实验覆盖了 10 个模型,包括 GPT-5.4、GPT-5.4-nano、Claude Sonnet 4.5、Gemini 3.0 Pro Preview、Kimi K2.5、Qwen3.5-Plus、MiniMax M2.5、GLM-5、豆包和混元。配置上,Gemini 3.0 Pro Preview 被用作漏洞审计模型,GPT-5.4 作为攻击模型,单个 skill 最多识别 5 个攻击面,最多进行 5 轮 refinement。
更重要的是,论文对“攻击成功”的定义并不宽松。它不是只看模型最终说了什么,而是要求执行轨迹中存在真实的危险操作证据,例如文件修改、工具调用、网络活动等;单纯拒答或安全声明不会被算成功。这个评测口径相对扎实。
实验结果
论文最重要的一张表就是 Table 1。它对比了三种方法:
一种是 Direct Attack,也就是让模型直接为每个 skill 生成一条明确恶意的 prompt;
一种是 SKILL-INJECT,即使用原 benchmark 中与恶意 skill 配套的静态攻击 prompt;
最后一种就是 SkillAttack。
结果非常清楚。
在 Obvious 集合上,SkillAttack 在所有模型上的 ASR 都高于 0.73,最高达到 0.93;而 SKILL-INJECT 最高只有 0.43,Direct Attack 则几乎接近于零。
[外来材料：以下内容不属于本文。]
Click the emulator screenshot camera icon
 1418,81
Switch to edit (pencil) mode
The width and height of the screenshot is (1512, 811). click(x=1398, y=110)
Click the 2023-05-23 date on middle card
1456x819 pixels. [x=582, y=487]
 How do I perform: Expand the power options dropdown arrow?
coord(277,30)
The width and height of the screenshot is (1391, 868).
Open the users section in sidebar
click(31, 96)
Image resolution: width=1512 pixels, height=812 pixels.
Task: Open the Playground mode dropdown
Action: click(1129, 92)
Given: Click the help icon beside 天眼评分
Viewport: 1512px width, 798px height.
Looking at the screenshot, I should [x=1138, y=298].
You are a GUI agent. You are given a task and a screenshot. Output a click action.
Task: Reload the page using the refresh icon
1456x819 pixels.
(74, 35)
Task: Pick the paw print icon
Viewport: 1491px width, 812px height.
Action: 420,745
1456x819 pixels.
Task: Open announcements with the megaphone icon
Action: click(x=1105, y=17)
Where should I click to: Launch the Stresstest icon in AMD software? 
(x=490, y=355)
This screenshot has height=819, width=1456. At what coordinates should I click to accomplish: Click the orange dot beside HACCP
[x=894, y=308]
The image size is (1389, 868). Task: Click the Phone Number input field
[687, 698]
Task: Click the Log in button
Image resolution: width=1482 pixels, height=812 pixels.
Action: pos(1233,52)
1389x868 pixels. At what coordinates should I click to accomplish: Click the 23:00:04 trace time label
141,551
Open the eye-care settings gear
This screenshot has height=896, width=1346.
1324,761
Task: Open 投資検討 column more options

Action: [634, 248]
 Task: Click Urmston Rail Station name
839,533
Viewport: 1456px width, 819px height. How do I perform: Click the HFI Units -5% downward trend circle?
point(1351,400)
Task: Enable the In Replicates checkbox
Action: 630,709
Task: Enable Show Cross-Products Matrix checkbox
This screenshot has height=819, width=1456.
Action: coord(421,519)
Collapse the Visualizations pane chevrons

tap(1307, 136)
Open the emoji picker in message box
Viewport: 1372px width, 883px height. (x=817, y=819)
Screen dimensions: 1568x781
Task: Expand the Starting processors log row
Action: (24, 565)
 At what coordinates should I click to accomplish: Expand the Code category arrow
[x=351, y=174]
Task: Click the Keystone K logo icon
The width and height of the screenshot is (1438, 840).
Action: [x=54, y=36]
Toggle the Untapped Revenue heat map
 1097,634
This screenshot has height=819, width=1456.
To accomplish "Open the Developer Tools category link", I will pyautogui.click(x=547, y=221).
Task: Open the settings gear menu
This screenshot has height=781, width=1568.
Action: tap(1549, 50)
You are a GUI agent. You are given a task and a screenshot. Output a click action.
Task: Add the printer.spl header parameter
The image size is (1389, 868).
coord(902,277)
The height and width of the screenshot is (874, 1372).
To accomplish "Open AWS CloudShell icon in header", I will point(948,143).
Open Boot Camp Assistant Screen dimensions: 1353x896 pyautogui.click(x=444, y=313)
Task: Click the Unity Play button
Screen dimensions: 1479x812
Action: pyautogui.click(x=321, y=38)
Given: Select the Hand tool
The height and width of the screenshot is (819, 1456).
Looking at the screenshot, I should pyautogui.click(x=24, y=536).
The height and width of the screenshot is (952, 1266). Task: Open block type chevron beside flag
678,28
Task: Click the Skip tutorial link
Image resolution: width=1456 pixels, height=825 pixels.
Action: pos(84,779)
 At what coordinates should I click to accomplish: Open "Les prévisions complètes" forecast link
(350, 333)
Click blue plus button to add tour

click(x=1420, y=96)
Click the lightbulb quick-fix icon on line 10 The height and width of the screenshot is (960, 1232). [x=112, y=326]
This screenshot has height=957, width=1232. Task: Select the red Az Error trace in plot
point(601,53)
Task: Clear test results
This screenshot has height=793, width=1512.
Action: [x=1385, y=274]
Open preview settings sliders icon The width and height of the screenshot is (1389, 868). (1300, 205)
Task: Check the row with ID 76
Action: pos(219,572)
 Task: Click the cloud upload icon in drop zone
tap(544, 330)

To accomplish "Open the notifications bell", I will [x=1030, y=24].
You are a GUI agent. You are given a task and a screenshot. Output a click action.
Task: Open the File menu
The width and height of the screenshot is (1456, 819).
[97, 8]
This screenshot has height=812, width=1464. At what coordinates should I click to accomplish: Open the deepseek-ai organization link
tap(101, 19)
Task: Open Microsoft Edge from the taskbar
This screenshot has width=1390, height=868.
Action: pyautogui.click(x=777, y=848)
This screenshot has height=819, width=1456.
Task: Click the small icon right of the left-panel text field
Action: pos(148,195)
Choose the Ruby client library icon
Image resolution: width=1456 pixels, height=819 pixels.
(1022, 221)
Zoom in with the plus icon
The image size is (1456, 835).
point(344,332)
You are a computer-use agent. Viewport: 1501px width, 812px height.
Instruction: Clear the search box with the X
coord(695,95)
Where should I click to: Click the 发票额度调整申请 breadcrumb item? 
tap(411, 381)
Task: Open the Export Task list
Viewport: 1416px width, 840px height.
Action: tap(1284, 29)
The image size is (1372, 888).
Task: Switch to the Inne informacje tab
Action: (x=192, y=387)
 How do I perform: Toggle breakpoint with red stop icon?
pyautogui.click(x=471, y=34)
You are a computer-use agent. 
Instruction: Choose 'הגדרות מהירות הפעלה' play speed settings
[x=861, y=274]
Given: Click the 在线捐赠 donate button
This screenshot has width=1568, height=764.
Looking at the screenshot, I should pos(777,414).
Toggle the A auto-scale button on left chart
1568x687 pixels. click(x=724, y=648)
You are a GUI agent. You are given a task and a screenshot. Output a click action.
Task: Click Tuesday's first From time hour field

在 Contextual 集合上,SkillAttack 依旧达到 0.56 到 0.88,而 SKILL-INJECT 大多低于 0.20,Direct Attack 依然很弱。
在最接近现实的 Hot100 集合上,SkillAttack 的最高 ASR 达到 0.26,而 Direct Attack 从未超过 0.04。比如 GLM-5 在 Hot100 上达到 0.26,GPT-5.4 和混元都达到 0.23。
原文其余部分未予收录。